Ai cittadini viene raccomandato di evitare attività all’aperto e la permanenza sotto il sole nelle ore centrali della giornata, mentre le persone più vulnerabili sono invitate a rimanere in ambienti climatizzati o, dove disponibili, nei rifugi climatici predisposti dai Comuni.

Beni e attrezzature

È inoltre consigliato mettere in sicurezza beni e attrezzature nelle aree esposte al rischio di incendio e segnalare tempestivamente eventuali emergenze chiamando il numero unico 112 oppure, in caso di incendi, i numeri 115 e 1515; per le emergenze legate alle ondate di calore resta attivo anche il numero 1500.

Infine, le Organizzazioni di Volontariato di Protezione Civile sono state poste in stato di preallerta e invitate a mantenersi pronte a intervenire, fornendo supporto ai sindaci, alle autorità locali, alle strutture di soccorso e al sistema regionale di protezione civile, in coordinamento con il Dipartimento regionale della Protezione Civile.

Lo studio

Un nuovo studio pubblicato sulla rivista scientifica Nature Health evidenzia infatti un legame tra le ondate di calore prolungate e l’aumento dei ricoveri ospedalieri per disturbi mentali e comportamentali. Gli autori, i ricercatori della Monash University australiana Yuming Guo e Shanshan Li, parlano del primo studio multicentrico che analizza su larga scala gli effetti del caldo estremo sulla salute mentale.

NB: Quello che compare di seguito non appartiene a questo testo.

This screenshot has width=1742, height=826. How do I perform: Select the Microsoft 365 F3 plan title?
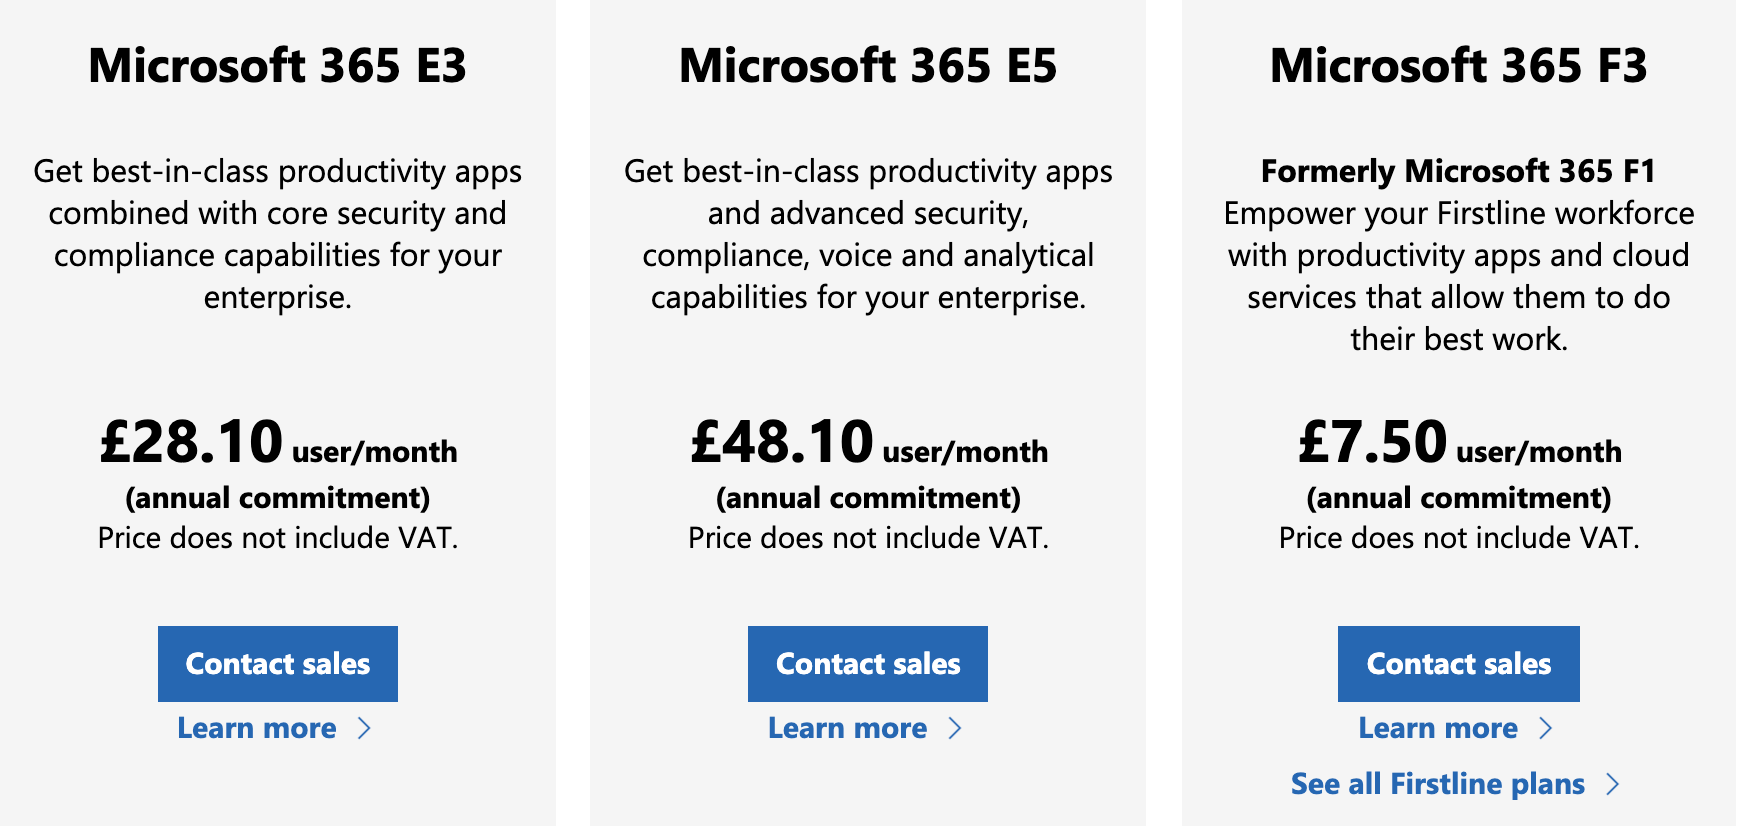click(1458, 66)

Il gruppo di ricerca ha esaminato oltre 2,6 milioni di ricoveri registrati durante la stagione calda in 852 località di Brasile, Canada, Cile e Nuova Zelanda tra il 2000 e il 2019. I dati mostrano che le ondate di calore coincidono con un incremento delle ospedalizzazioni legate ai disturbi psichici e comportamentali.

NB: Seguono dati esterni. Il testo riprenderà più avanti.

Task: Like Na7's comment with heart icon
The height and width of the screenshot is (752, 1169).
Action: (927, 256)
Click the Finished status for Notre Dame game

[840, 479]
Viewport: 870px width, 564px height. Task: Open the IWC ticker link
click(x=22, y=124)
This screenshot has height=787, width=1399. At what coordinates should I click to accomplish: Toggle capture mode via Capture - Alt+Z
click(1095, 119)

Gli studiosi definiscono un’ondata di calore come un periodo di diversi giorni caratterizzato da temperature eccezionalmente elevate, condizioni che fanno aumentare in maniera significativa malattie e decessi legati al caldo. Secondo Guo, proprio durante questi eventi cresce anche la richiesta di assistenza ospedaliera per problemi di salute mentale, soprattutto tra gli anziani e tra chi vive nelle aree meno densamente popolate.

Per i ricercatori, questi risultati rafforzano la necessità di predisporre interventi specifici durante le ondate di calore più intense, così da proteggere le persone più vulnerabili e alleggerire la pressione sui servizi sanitari.

Il cambiamento climatico

Il cambiamento climatico, sottolinea Shanshan Li, sta diventando uno dei principali fattori che influenzano la salute mentale a livello globale. Eventi meteorologici sempre più estremi, scarsità di risorse e alterazioni degli ecosistemi aumentano infatti lo stress psicologico. In questo scenario, le ondate di calore stanno diventando più frequenti e intense, come dimostrano gli episodi registrati negli ultimi anni in Europa e negli Stati Uniti.

Le temperature elevate possono aggravare disturbi mentali già presenti attraverso diversi meccanismi. Il caldo, ad esempio, altera il sonno, aumenta la risposta dell’organismo allo stress e mette maggiormente in difficoltà chi presenta problemi di termoregolazione o assume farmaci che riducono la capacità del corpo di disperdere il calore.

Anche il disagio psicologico e i cambiamenti del comportamento provocati dall’afa possono favorire un peggioramento dei sintomi e rendere necessario il ricovero. Lo studio ha inoltre confrontato l’impatto delle ondate di calore considerando fattori come età, sesso, reddito, densità abitativa, diffusione dei condizionatori d’aria, tempi di accesso agli ospedali e tipologia dei disturbi mentali.

Mentre la Sicilia affronta giorni con temperature eccezionali e picchi che sfiorano i 43 gradi, gli esperti invitano quindi a non sottovalutare gli effetti del caldo estremo. Proteggere il corpo resta fondamentale, ma anche il benessere psicologico richiede attenzione, soprattutto per anziani, persone fragili e pazienti che convivono con disturbi mentali.